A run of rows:

— BEGIN —

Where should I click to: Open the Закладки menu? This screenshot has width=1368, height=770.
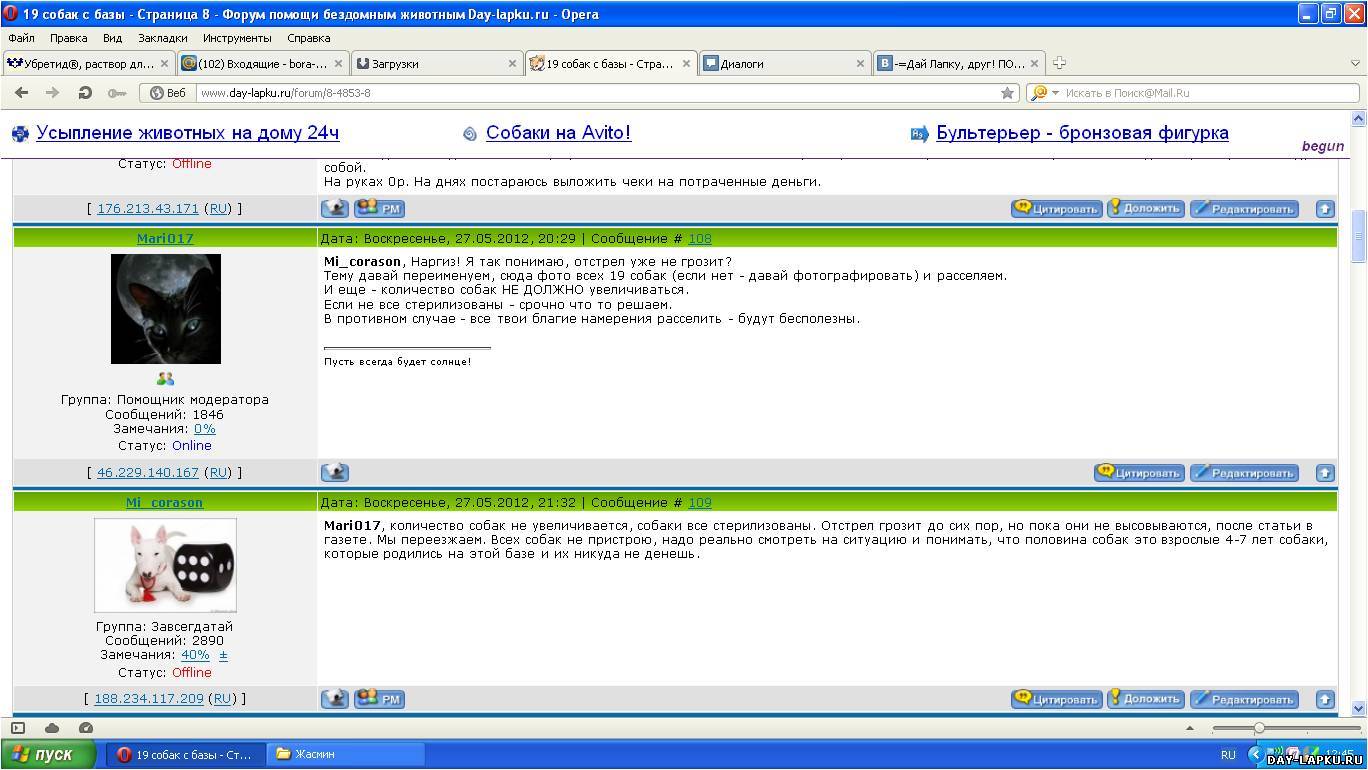coord(162,38)
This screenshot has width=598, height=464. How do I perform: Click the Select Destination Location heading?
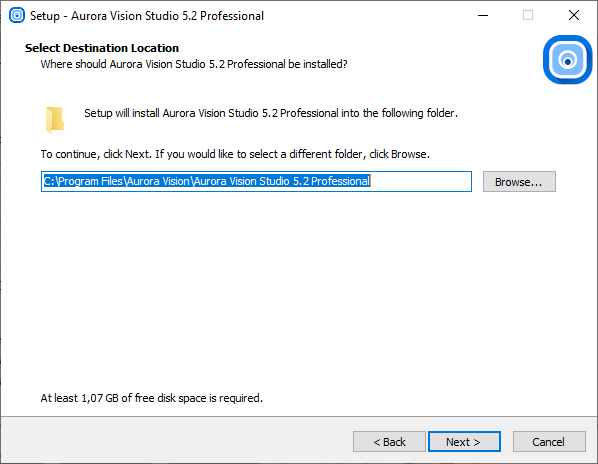102,48
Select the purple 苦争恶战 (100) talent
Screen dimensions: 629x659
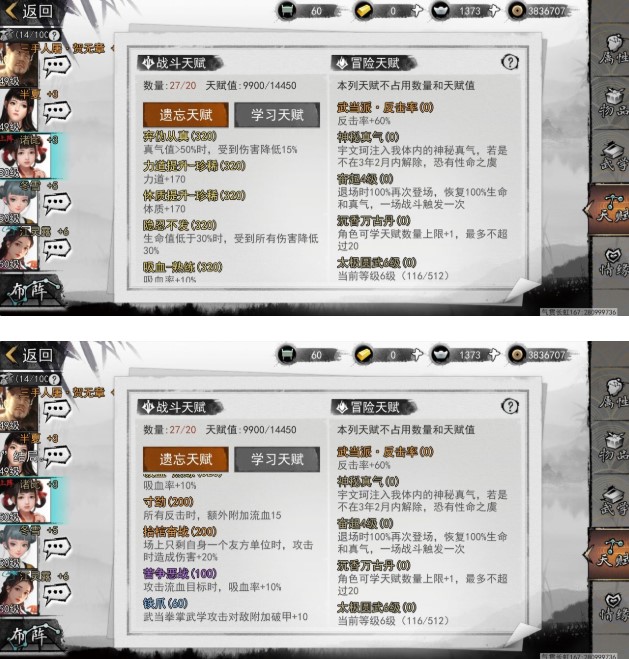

— END —

● Aim of the exercise
Rewrite the stretch of rows from the one containing "This screenshot has width=598, height=464." through the last row, both ends included, keeping the requests and scaling every coordinate in the answers by 1.3, rounded to whole numbers with halves going up. Leave the pictures out.

● Solution for this task
This screenshot has width=598, height=464. How do I perform: Click the Select Destination Location heading?
133,62
Select the purple 苦争恶战 (100) talent
Screen dimensions: 629x659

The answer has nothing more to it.